The purpose of this project was to create a tool for offensive coordinators to quickly and easily evaluate the potential outcome of a passing play given a pre-snap state. To do this, a machine learning model was created that generates a decision tree to predict the outcome of the play given the value of 14 pre-snap variables. This model was created using the data provided for the 2025 NFL Big Data Bowl which encompasses player data from the first 9 weeks of the 2022 NFL season.
Using the data from the NFL Big Data Bowl, multiple dataframes were created to gather the metrics for all quarterbacks involved in play during the first 9 weeks. Metrics for average dropback time, time to throw, time in tackle box, and accuracy were generated. The data was then put through a process of testing and filtering to determine what variables were most useful in the creation of a decision tree model using the random forest machine learning algorithm. The end result is a model that given 14 variables from the pre-snap condition can accurately predict the outcome of the pass ~65% of the time.

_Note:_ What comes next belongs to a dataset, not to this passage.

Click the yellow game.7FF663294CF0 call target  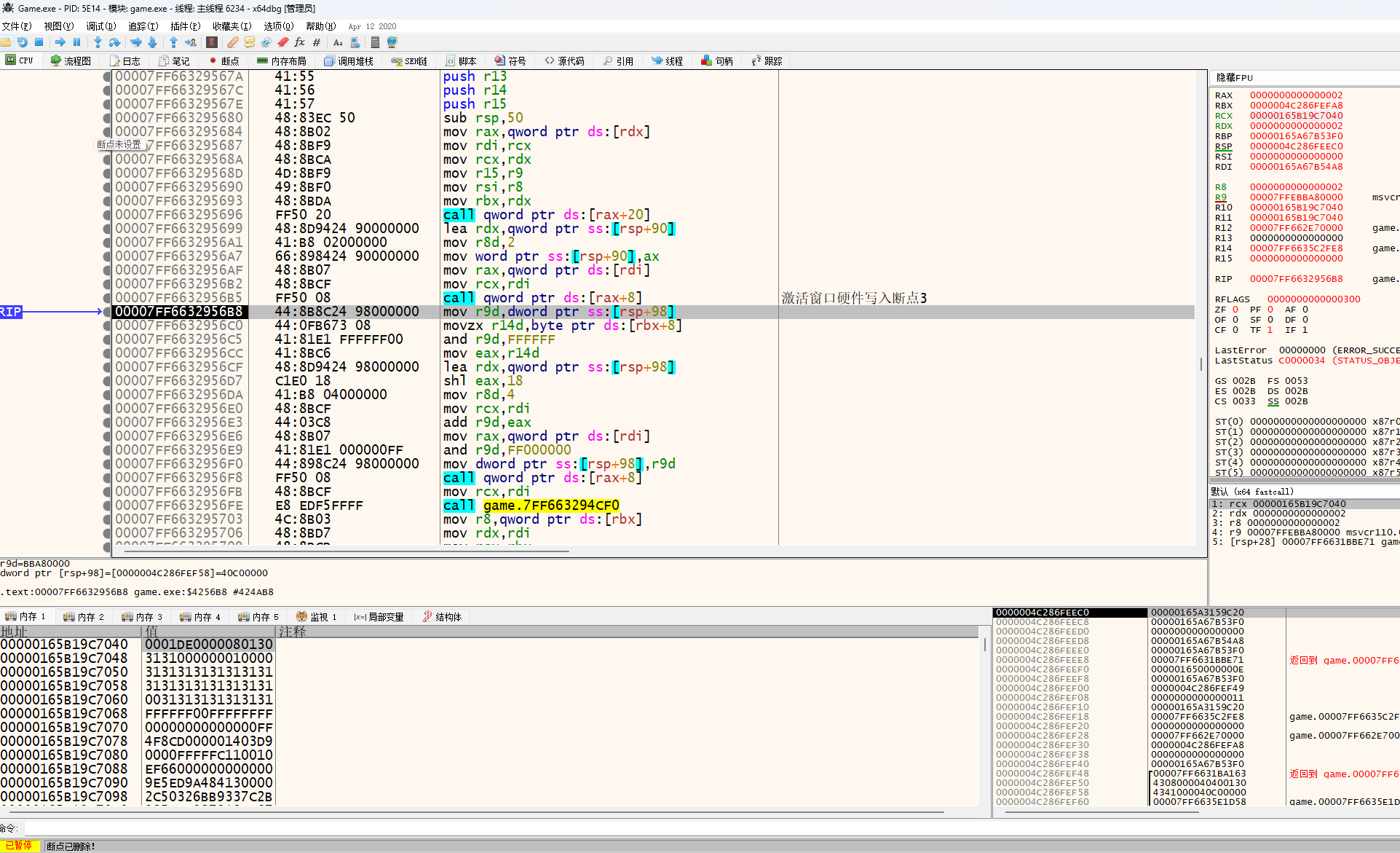pos(551,506)
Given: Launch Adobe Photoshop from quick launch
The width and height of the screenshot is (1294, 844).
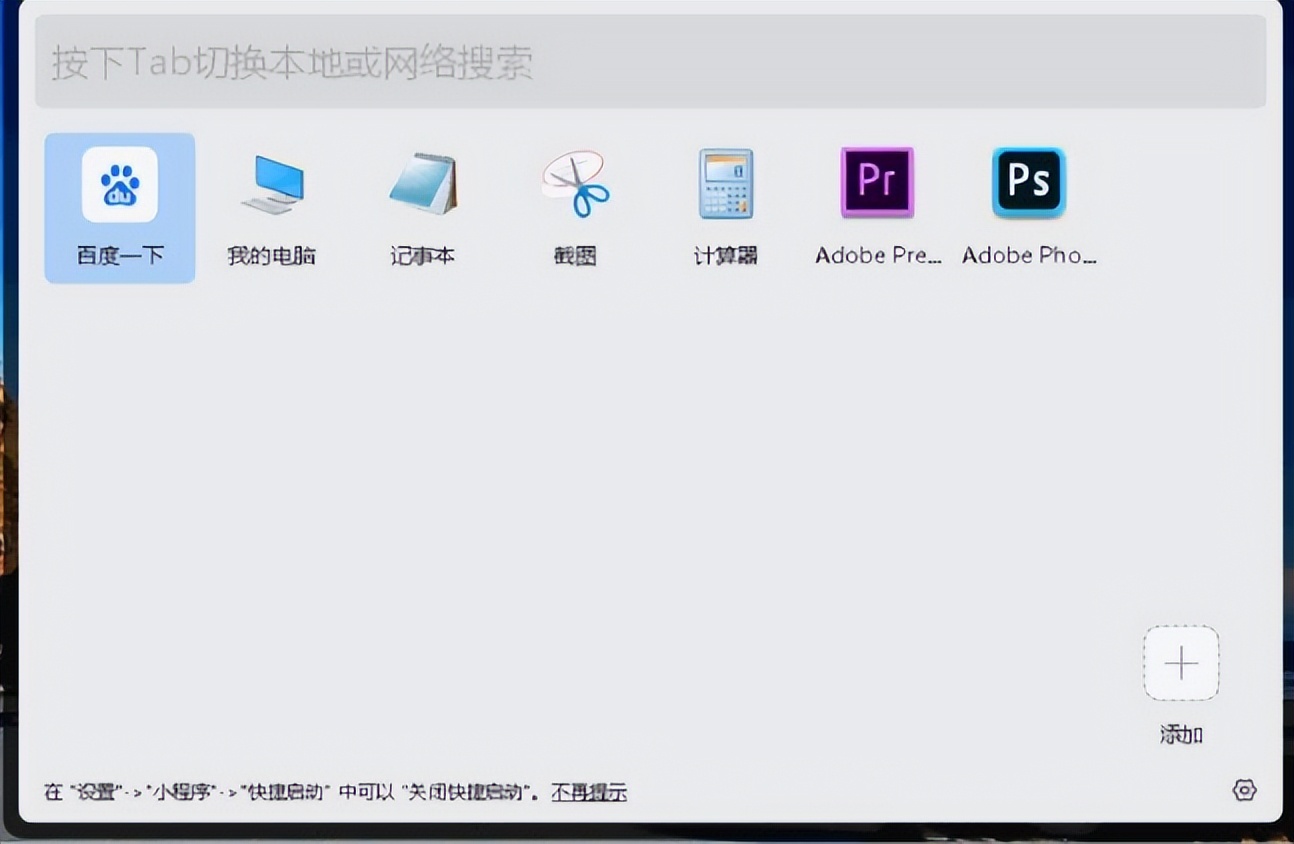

The below table illustrates a sample of the metrics generated for evaluation. These averages are created from data that would be available to teams about the quarterback they are facing and can be used in the creation of the model for increased accuracy.
setwd("C:/Users/brygn/Documents/Stuff/RDataSources/NFLBigDataBowl2025")
#setwd("~/RStuff/Data")
suppressMessages(library(kableExtra))
directory <- paste0(getwd())
source("https://raw.githubusercontent.com/ptallon/SportsAnalytics_Fall2024/main/SharedCode.R")
load_packages(c("data.table", "dplyr", "ggplot2", "ggalt", "gifski", "gganimate", "lubridate", "randomForest", "caret"))
games <- fread("games.csv")
plays <- fread("plays.csv")
players <- fread("players.csv")
player_play <- fread("player_play.csv")
dfPlayerData <- players %>%
filter(position == "QB") %>%
mutate(playCount = 0) %>%
select(nflId, position, displayName, playCount) %>%
data.frame()
dfPlayerPlayFiltered <- player_play %>%
filter(hadRushAttempt == 0) %>%
data.frame()
# Match counts to nflId in dfPlayerData
occurrences <- table(dfPlayerPlayFiltered$nflId)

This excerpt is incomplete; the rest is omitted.